DarrenOfficial/dpaste

HTTP Forbidden with urlopen but not with CURL

HerveMignot opened this issue · 4 comments

When using urlopen(), a HTTP 403 is returned while it is working fine with curl or from a web browser.

Example:

from urllib.request import urlopen
response = urlopen('https://dpaste.org/guj5/raw')

raises an HTTPError: HTTP Error 403: Forbidden

curl -s https://dpaste.org/guj5/raw is working fine.

I found this while updating dpaste-magic Jupyter command (new raw output+move to dpaste.org).

Yes this is intentional, its a Cloudflare feature: https://support.cloudflare.com/hc/en-us/articles/200170086 Is the raw mode actually usable for you now that it contains HTML? If so I can whitelist it.

#120 is related.

Actually, I would prefer if you simply send a User-Agent. That solves the check. And it gives me more insight and control about the 'good' bots.

If you run into other issues in future I can whitelist more specifically.

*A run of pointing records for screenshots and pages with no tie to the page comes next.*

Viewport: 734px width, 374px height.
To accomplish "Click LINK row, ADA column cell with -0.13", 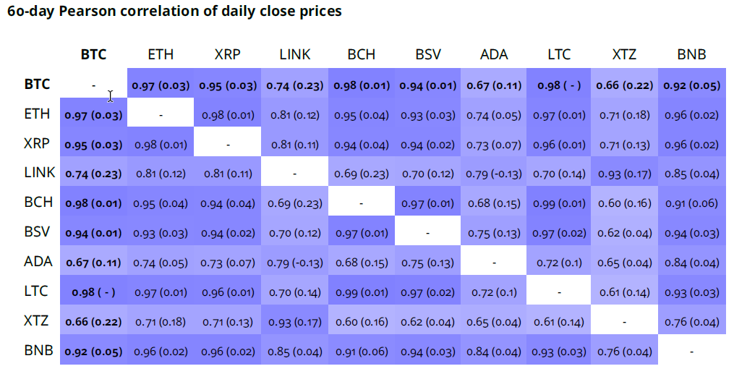I will pos(495,174).
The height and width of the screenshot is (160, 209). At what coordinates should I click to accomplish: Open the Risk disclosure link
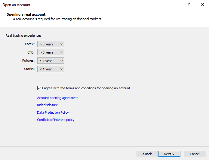[x=48, y=105]
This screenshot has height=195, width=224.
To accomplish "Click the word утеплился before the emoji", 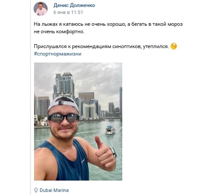I will coord(156,46).
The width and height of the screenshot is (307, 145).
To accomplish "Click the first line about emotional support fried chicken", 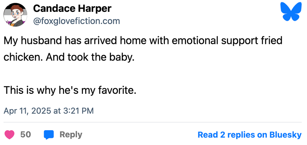I will point(144,41).
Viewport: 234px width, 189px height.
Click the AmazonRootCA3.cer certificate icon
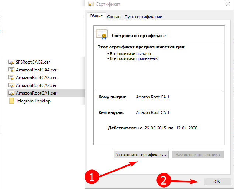(11, 78)
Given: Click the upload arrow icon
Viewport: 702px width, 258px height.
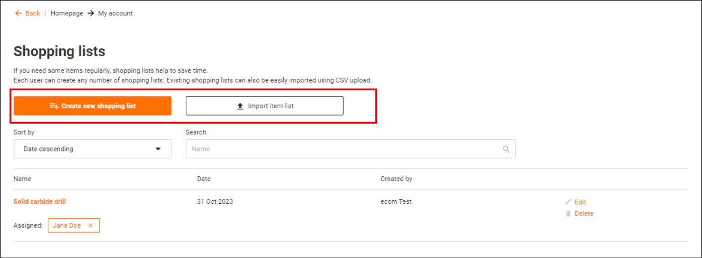Looking at the screenshot, I should [x=240, y=106].
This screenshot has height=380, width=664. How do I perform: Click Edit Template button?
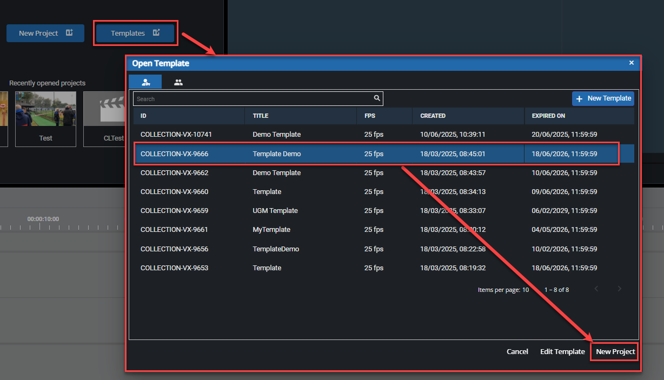tap(562, 352)
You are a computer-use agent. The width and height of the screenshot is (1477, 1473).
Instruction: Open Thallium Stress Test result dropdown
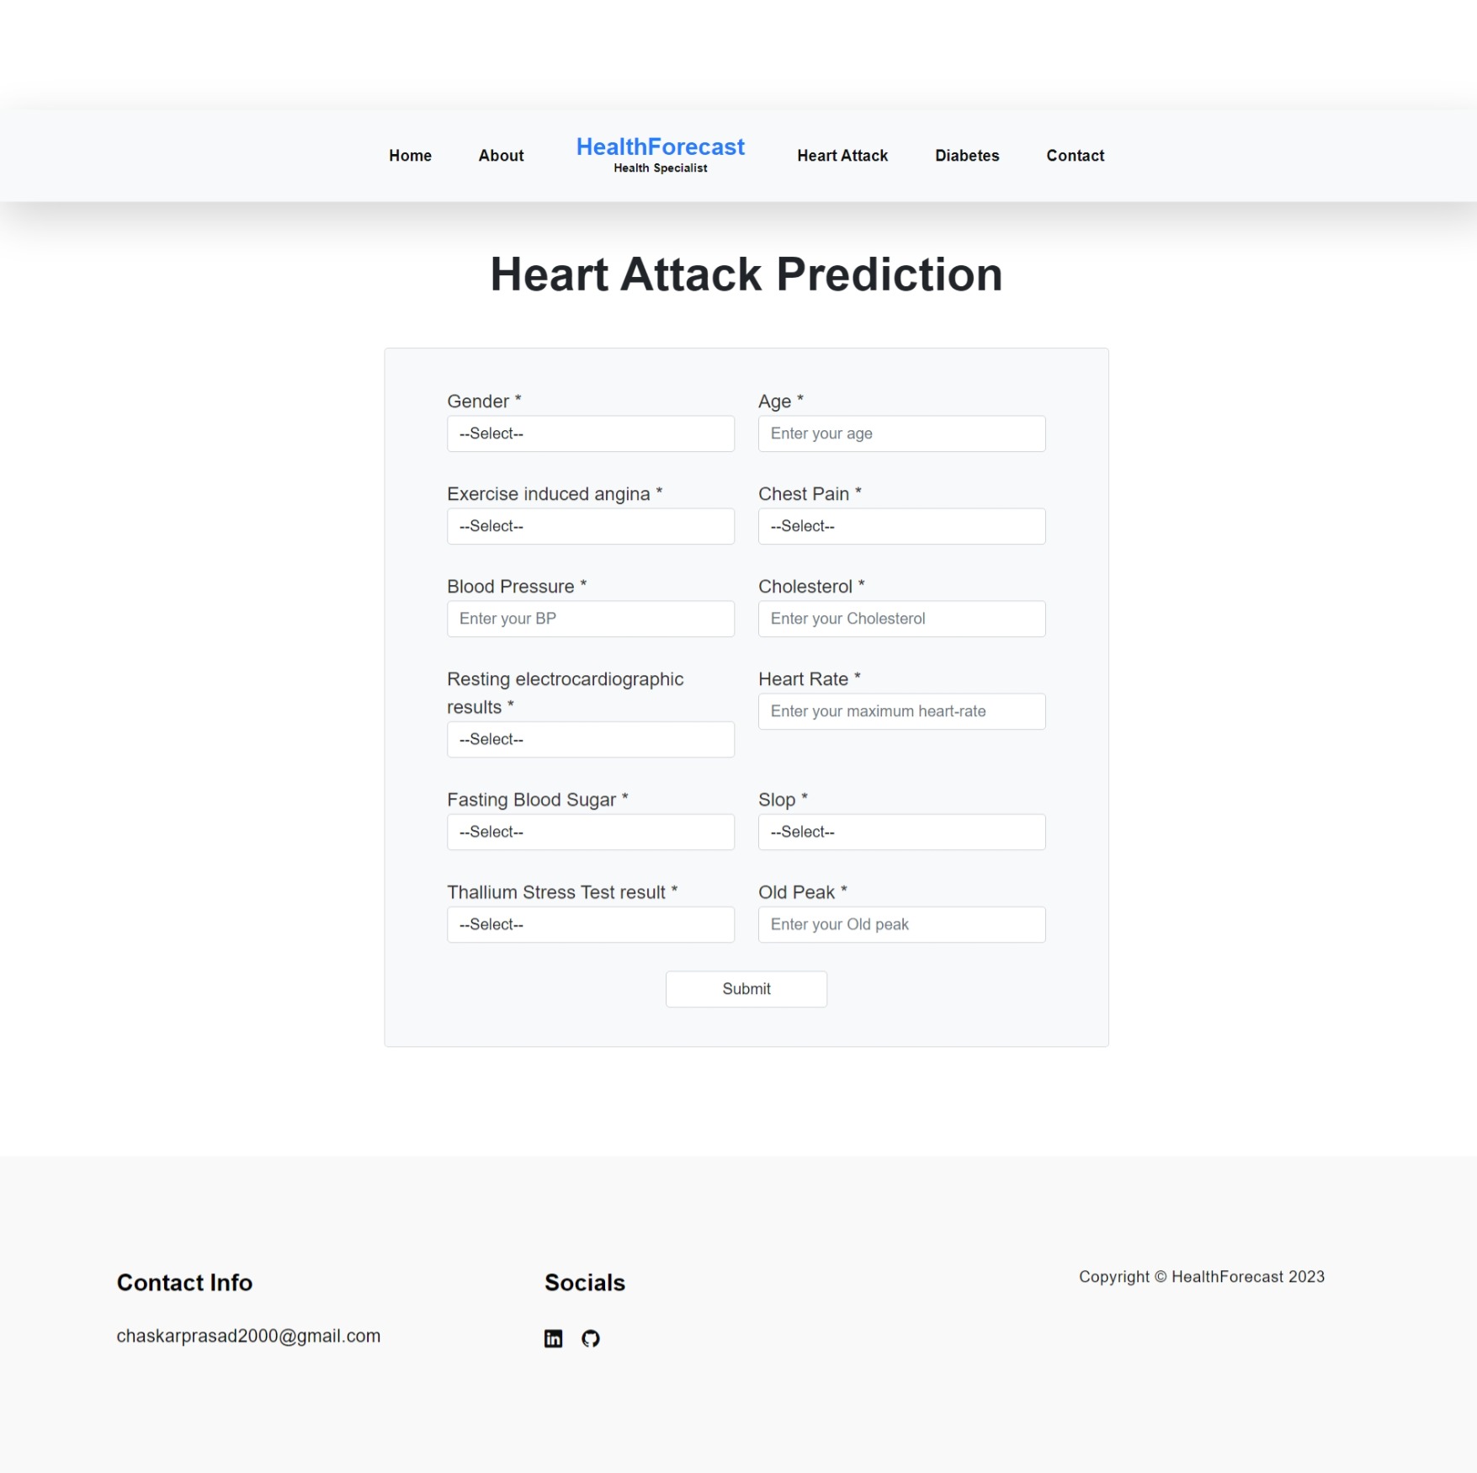tap(591, 924)
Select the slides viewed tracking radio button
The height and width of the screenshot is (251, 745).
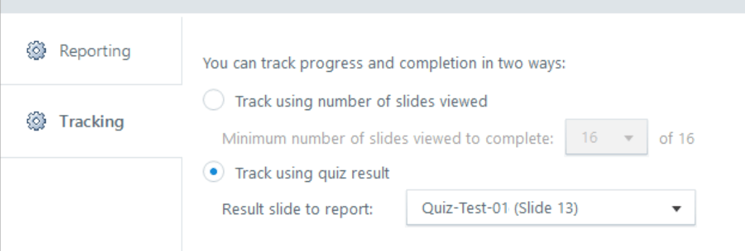tap(213, 101)
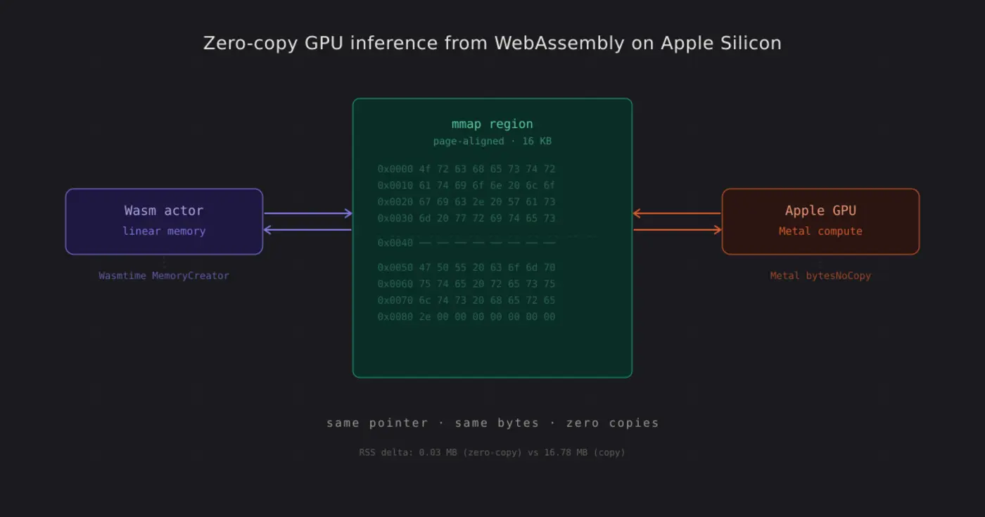The image size is (985, 517).
Task: Click the same pointer · same bytes caption
Action: pyautogui.click(x=493, y=423)
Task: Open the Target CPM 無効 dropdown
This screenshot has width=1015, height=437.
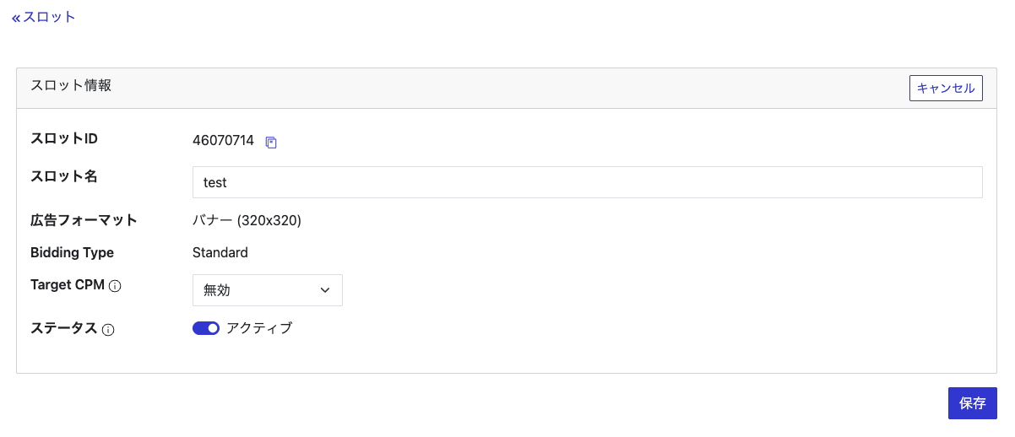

>>> from urllib.request import Request, urlopen
>>> r = Request("https://dpaste.org/guj5/raw")
>>> r.add_header("User-Agent", "dpaste-magic Jupyter integration")
>>> urlopen(r).read()
b'<!DOCTYPE html>\n<html>\n<head>\n  <title>guj5</title>\n  <meta name="viewport" content="width=device-width, initial-scale=1.0"/>\n  <meta name="robots" content="noindex, nofollow"/>\n</head>\n<body>\n\n<pre>ceci est un\nligne\nde \ncode\n</pre>\n\n</body>\n</html>\n'

I have added a basic HTML Parser on the raw mode to get the content of the <PRE> div.
So yes, the raw mode is usable.
(BTW, I have a spurious new line at the end of the pasted text if there is none in the original text when getting back the paste, but I need to investigate if it is coming from HTMLParser or not, since the PRE div content seems to be fine).

I'll add a User-Agent, that's the best option IMHO. I need to reengineer a little bit since I was using an IPython function to get the dpaste, so without control over user agents, but I can do it directly within my code.

Thank you for the quick answer.

Yes I guess it's the parser. I just double checked it and the pre tags should be fine.

... r = Request("https://dpaste.org/jtzB/raw")
... r.add_header("User-Agent", "dpaste-magic Jupyter integration")
... urlopen(r).read()
b'<!DOCTYPE html>\n<html>\n<head>\n  <title>jtzB</title>\n  <meta name="viewport" content="width=device-width, initial-scale=1.0"/>\n  <meta name="robots" content="noindex, nofollow"/>\n</head>\n<body>\n\n<pre>test</pre>\n\n</body>\n</html>\n'

Cloudflare also allows me to block (hopefully) reliable requests from TOR networks which are the only source of legally problematic content for me. I'll keep watching it for a bit and hope I can bring back the 'real' raw view.